Weeknotes 61: Before We Can Sit Back and Look at the Stars

Chicago

  • Eyes in for their regular check at the ophthalmologist and confirmed to still be eyes. For some reason, the dilation drops hit me extremely hard and I spend the next 18 hours in a useless blown-pupil haze. After the last few appointments, I’ve made a habit of spending it just randomly ambling home via whatever public transit I stumble across. Something to be said for a quiet, winter walk.

  • Whenever people say they love Chicago but couldn’t handle the winters, I wonder if they know that we get to give our snowplows punny little names. Not revealing all my favorites, but I will go ballistic if Make Snow Little Plans doesn’t join the fleet.

  • Gutted to hear our neighborhood bar may not be long for this earth. No kitchen, no credit cards; just stiff, solid drinks and a short walk home. Trying to take as many friends as often as we can until the end. I’ve always loved the way Time Out pitched it:

    Ten years from now, when this strip of Armitage is populated with coffee shops and vintage clothing stores, this old-school, soul record–playing, classic cocktail–mixing bar will be overrun with hipsters vying for their turn in the photo booth. Start hanging out here now so you can say you knew it in the good old days.
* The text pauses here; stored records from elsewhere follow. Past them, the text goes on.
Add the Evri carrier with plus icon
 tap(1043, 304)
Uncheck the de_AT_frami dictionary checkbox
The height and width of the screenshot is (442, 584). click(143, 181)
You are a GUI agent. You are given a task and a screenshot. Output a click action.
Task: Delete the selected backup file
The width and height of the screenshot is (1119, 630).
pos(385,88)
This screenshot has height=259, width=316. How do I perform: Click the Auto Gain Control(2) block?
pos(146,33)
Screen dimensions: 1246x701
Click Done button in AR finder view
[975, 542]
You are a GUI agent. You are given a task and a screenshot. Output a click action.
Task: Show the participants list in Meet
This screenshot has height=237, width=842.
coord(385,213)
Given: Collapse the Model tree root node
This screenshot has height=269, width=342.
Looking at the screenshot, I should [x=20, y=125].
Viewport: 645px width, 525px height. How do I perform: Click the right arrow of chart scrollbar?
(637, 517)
  • My most unpopular opinion is that I completely agree with Simon that nobody’s listening to your microphone to serve you ads, and that this recent settlement will keep the urban legend alive forever. Beyond the catastrophe that would ensue if someone actually got caught doing this, the real “turns out” of it is that we all leak so much data about our interests and preferences through a million other avenues that can be collected more easily that there’s just no reason to bother 😬👍.

  • Started our rewatch of Severance before the second season kicks off next week. Immediately fell back in love with the tone and the whole world they built. I’m a sucker for any show that just lays all the pieces out for you without holding each one up to the camera and making sure you saw it while two characters say how important it is into the middle distance. “Every time you find yourself here, it’s because you chose to come back.” So good.
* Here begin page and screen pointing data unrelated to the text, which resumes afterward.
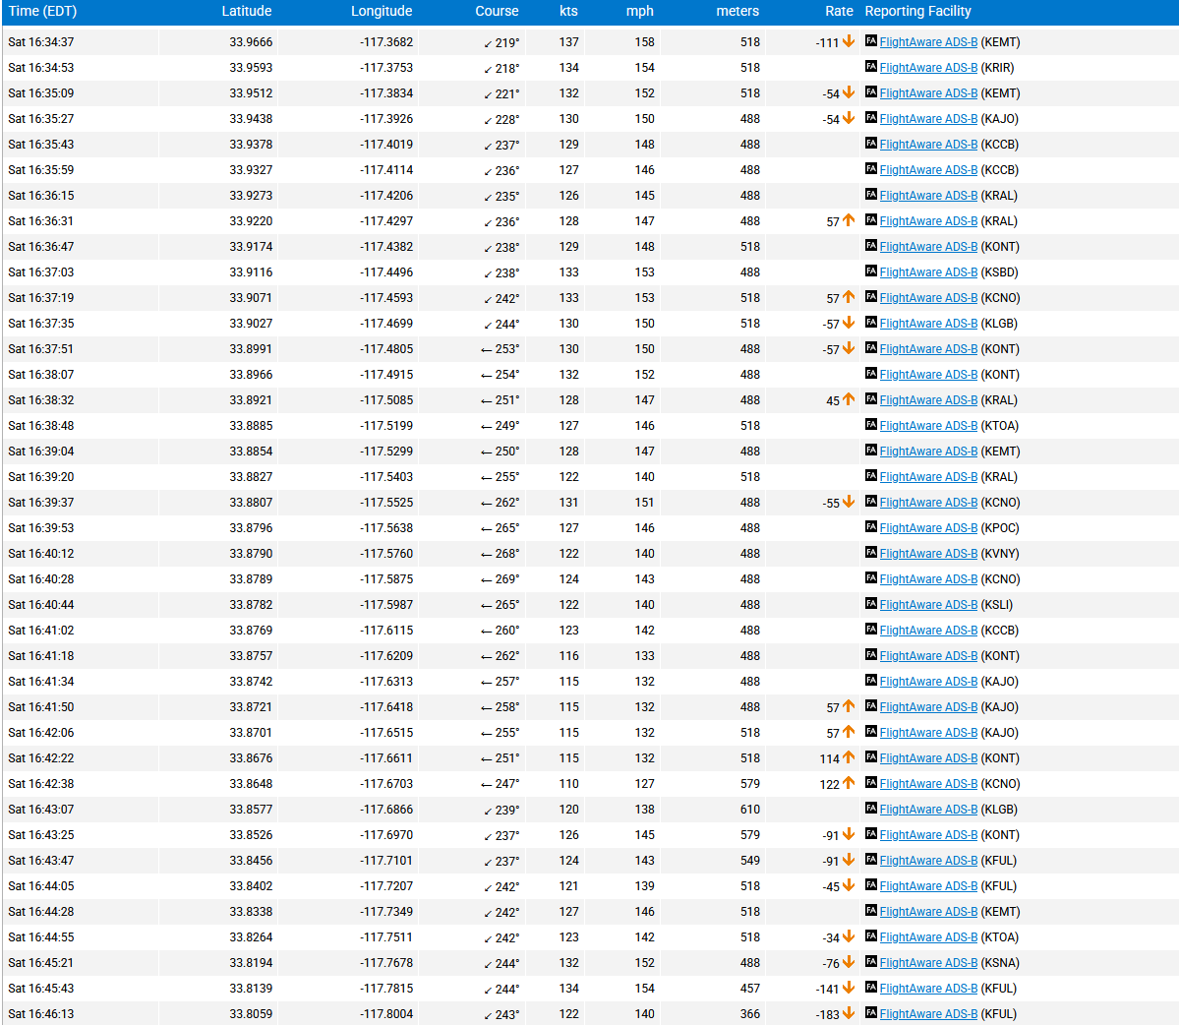Click the orange descent arrow beside rate -141
1179x1025 pixels.
pos(849,988)
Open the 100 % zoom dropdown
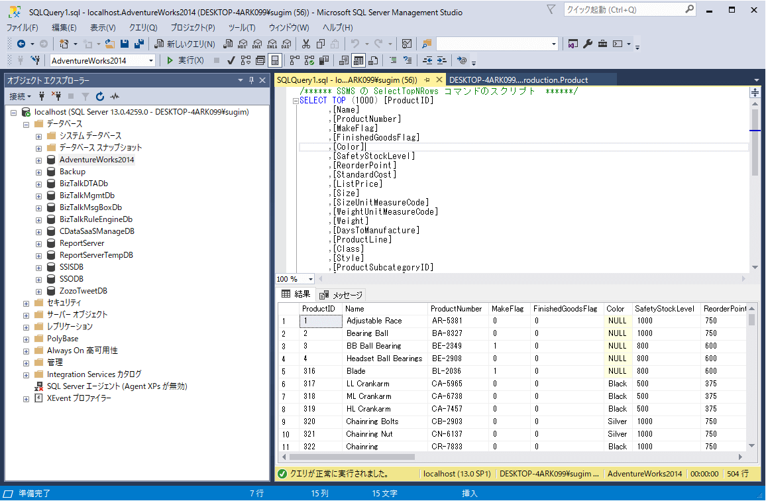The height and width of the screenshot is (501, 766). (310, 279)
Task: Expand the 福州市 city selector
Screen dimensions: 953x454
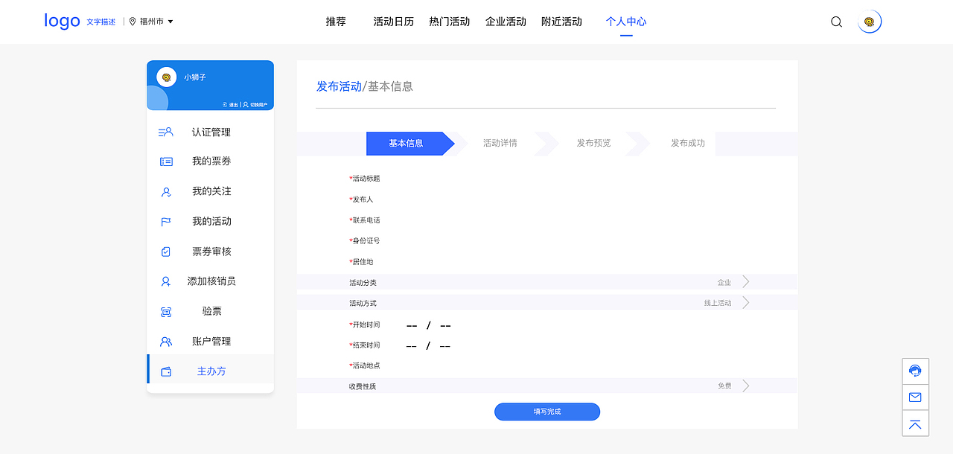Action: pos(151,22)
  • Speaking of the dystopia of labor: hard to decide what to clip from this conversation between Ezra Klein and Oliver Burkeman on productivity and burnout. I particularly enjoyed Burkeman’s take here:

    Klein: I remember wondering whether the issue people were having was an issue of expectations — this belief that our lives were supposed to feel good. They were supposed to be, if not easy, then manageable, controllable. Work was supposed to be a source of meaning and even pleasure, and if it was actually soulless and overwhelming and always wanted more of you than you wanted to give, that was a problem to be solved…

    Burkeman: …Go back to the medieval period, when people would have lived in this situation of completely endemic uncertainty. I don’t think it’s necessarily true that they didn’t find the opportunity to be happy. I think the crucial distinction is that they wouldn’t have postponed that until they felt in control. They wouldn’t have said, “Before we can have a festival, before we can sit back and look at the stars, we have to know what we’re doing here and feel in charge and in control of things"…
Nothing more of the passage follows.